Aim of the exercise: Rewrite each line of the listing below as a JSON array of strings, one string per line, leaving out the blank lines.

Dataset:
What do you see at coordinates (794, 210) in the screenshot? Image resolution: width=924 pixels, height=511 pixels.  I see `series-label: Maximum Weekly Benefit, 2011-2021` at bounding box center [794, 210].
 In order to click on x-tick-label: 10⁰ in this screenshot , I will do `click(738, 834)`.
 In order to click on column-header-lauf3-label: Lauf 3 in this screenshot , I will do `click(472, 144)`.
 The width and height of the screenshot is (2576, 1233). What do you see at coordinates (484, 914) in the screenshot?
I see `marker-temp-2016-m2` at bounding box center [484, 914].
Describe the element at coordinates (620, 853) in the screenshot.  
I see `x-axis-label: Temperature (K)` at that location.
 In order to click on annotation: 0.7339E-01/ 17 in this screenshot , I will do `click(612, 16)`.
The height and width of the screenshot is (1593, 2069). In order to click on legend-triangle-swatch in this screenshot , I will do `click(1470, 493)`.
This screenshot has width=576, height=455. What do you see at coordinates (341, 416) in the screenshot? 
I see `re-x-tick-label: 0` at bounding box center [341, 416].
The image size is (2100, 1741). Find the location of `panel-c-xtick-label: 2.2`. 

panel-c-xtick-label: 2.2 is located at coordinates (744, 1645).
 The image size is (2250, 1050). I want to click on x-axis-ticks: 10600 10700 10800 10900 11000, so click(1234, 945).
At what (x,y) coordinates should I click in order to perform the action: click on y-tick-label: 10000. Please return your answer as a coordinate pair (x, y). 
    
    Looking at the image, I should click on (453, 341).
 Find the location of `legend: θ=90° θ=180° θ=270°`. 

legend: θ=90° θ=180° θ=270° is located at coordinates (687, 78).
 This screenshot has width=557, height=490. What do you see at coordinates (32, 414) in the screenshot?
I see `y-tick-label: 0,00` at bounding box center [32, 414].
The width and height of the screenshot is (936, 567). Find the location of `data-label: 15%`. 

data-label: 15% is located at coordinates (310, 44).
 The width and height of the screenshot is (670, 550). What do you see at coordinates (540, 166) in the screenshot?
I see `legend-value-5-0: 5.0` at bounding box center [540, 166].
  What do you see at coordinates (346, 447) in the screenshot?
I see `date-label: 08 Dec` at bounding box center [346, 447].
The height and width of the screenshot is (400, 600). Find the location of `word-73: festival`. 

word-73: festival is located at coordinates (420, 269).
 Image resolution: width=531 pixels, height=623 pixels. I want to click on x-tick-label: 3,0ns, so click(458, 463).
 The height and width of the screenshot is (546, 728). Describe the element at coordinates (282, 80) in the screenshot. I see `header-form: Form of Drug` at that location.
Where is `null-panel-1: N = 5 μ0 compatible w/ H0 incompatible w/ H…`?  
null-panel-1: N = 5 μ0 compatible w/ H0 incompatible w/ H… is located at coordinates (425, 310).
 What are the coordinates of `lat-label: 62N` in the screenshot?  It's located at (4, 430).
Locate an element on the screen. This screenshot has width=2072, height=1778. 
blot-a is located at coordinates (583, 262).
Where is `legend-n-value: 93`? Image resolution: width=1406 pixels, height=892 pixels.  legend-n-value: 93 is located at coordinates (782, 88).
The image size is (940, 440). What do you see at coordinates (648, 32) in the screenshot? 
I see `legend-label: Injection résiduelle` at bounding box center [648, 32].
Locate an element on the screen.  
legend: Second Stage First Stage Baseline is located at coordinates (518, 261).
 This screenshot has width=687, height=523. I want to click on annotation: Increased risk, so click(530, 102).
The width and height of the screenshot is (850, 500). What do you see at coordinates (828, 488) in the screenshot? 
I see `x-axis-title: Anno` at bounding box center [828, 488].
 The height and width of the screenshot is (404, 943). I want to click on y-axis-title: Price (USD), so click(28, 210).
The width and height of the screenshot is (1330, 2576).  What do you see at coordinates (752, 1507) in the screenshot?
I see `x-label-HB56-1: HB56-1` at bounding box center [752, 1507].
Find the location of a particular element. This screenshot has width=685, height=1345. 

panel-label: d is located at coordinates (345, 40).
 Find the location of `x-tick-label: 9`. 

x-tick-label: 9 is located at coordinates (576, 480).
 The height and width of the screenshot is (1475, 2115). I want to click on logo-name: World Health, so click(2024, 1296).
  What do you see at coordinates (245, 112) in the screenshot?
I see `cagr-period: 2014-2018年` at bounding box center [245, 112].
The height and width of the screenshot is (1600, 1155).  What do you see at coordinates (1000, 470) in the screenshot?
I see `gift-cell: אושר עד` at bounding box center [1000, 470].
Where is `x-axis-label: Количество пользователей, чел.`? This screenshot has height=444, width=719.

Result for this exercise:
[
  "What do you see at coordinates (794, 210) in the screenshot? Image resolution: width=924 pixels, height=511 pixels.  I see `series-label: Maximum Weekly Benefit, 2011-2021` at bounding box center [794, 210].",
  " In order to click on x-tick-label: 10⁰ in this screenshot , I will do `click(738, 834)`.",
  " In order to click on column-header-lauf3-label: Lauf 3 in this screenshot , I will do `click(472, 144)`.",
  " The width and height of the screenshot is (2576, 1233). What do you see at coordinates (484, 914) in the screenshot?",
  "I see `marker-temp-2016-m2` at bounding box center [484, 914].",
  "Describe the element at coordinates (620, 853) in the screenshot.  ",
  "I see `x-axis-label: Temperature (K)` at that location.",
  " In order to click on annotation: 0.7339E-01/ 17 in this screenshot , I will do `click(612, 16)`.",
  "The height and width of the screenshot is (1593, 2069). In order to click on legend-triangle-swatch in this screenshot , I will do `click(1470, 493)`.",
  "This screenshot has width=576, height=455. What do you see at coordinates (341, 416) in the screenshot? ",
  "I see `re-x-tick-label: 0` at bounding box center [341, 416].",
  "The image size is (2100, 1741). Find the location of `panel-c-xtick-label: 2.2`. ",
  "panel-c-xtick-label: 2.2 is located at coordinates (744, 1645).",
  " The image size is (2250, 1050). I want to click on x-axis-ticks: 10600 10700 10800 10900 11000, so click(1234, 945).",
  "At what (x,y) coordinates should I click in order to perform the action: click on y-tick-label: 10000. Please return your answer as a coordinate pair (x, y). ",
  "    Looking at the image, I should click on (453, 341).",
  " Find the location of `legend: θ=90° θ=180° θ=270°`. ",
  "legend: θ=90° θ=180° θ=270° is located at coordinates (687, 78).",
  " This screenshot has width=557, height=490. What do you see at coordinates (32, 414) in the screenshot?",
  "I see `y-tick-label: 0,00` at bounding box center [32, 414].",
  "The width and height of the screenshot is (936, 567). Find the location of `data-label: 15%`. ",
  "data-label: 15% is located at coordinates (310, 44).",
  " The width and height of the screenshot is (670, 550). What do you see at coordinates (540, 166) in the screenshot?",
  "I see `legend-value-5-0: 5.0` at bounding box center [540, 166].",
  "  What do you see at coordinates (346, 447) in the screenshot?",
  "I see `date-label: 08 Dec` at bounding box center [346, 447].",
  "The height and width of the screenshot is (400, 600). Find the location of `word-73: festival`. ",
  "word-73: festival is located at coordinates (420, 269).",
  " Image resolution: width=531 pixels, height=623 pixels. I want to click on x-tick-label: 3,0ns, so click(458, 463).",
  " The height and width of the screenshot is (546, 728). Describe the element at coordinates (282, 80) in the screenshot. I see `header-form: Form of Drug` at that location.",
  "Where is `null-panel-1: N = 5 μ0 compatible w/ H0 incompatible w/ H…`?  ",
  "null-panel-1: N = 5 μ0 compatible w/ H0 incompatible w/ H… is located at coordinates (425, 310).",
  " What are the coordinates of `lat-label: 62N` in the screenshot?  It's located at (4, 430).",
  "Locate an element on the screen. This screenshot has width=2072, height=1778. ",
  "blot-a is located at coordinates (583, 262).",
  "Where is `legend-n-value: 93`? Image resolution: width=1406 pixels, height=892 pixels.  legend-n-value: 93 is located at coordinates (782, 88).",
  "The image size is (940, 440). What do you see at coordinates (648, 32) in the screenshot? ",
  "I see `legend-label: Injection résiduelle` at bounding box center [648, 32].",
  "Locate an element on the screen.  ",
  "legend: Second Stage First Stage Baseline is located at coordinates (518, 261).",
  " This screenshot has width=687, height=523. I want to click on annotation: Increased risk, so click(530, 102).",
  "The width and height of the screenshot is (850, 500). What do you see at coordinates (828, 488) in the screenshot? ",
  "I see `x-axis-title: Anno` at bounding box center [828, 488].",
  " The height and width of the screenshot is (404, 943). I want to click on y-axis-title: Price (USD), so click(28, 210).",
  "The width and height of the screenshot is (1330, 2576).  What do you see at coordinates (752, 1507) in the screenshot?",
  "I see `x-label-HB56-1: HB56-1` at bounding box center [752, 1507].",
  "Find the location of a particular element. This screenshot has width=685, height=1345. ",
  "panel-label: d is located at coordinates (345, 40).",
  " Find the location of `x-tick-label: 9`. ",
  "x-tick-label: 9 is located at coordinates (576, 480).",
  " The height and width of the screenshot is (1475, 2115). I want to click on logo-name: World Health, so click(2024, 1296).",
  "  What do you see at coordinates (245, 112) in the screenshot?",
  "I see `cagr-period: 2014-2018年` at bounding box center [245, 112].",
  "The height and width of the screenshot is (1600, 1155).  What do you see at coordinates (1000, 470) in the screenshot?",
  "I see `gift-cell: אושר עד` at bounding box center [1000, 470].",
  "Where is `x-axis-label: Количество пользователей, чел.`? This screenshot has height=444, width=719."
]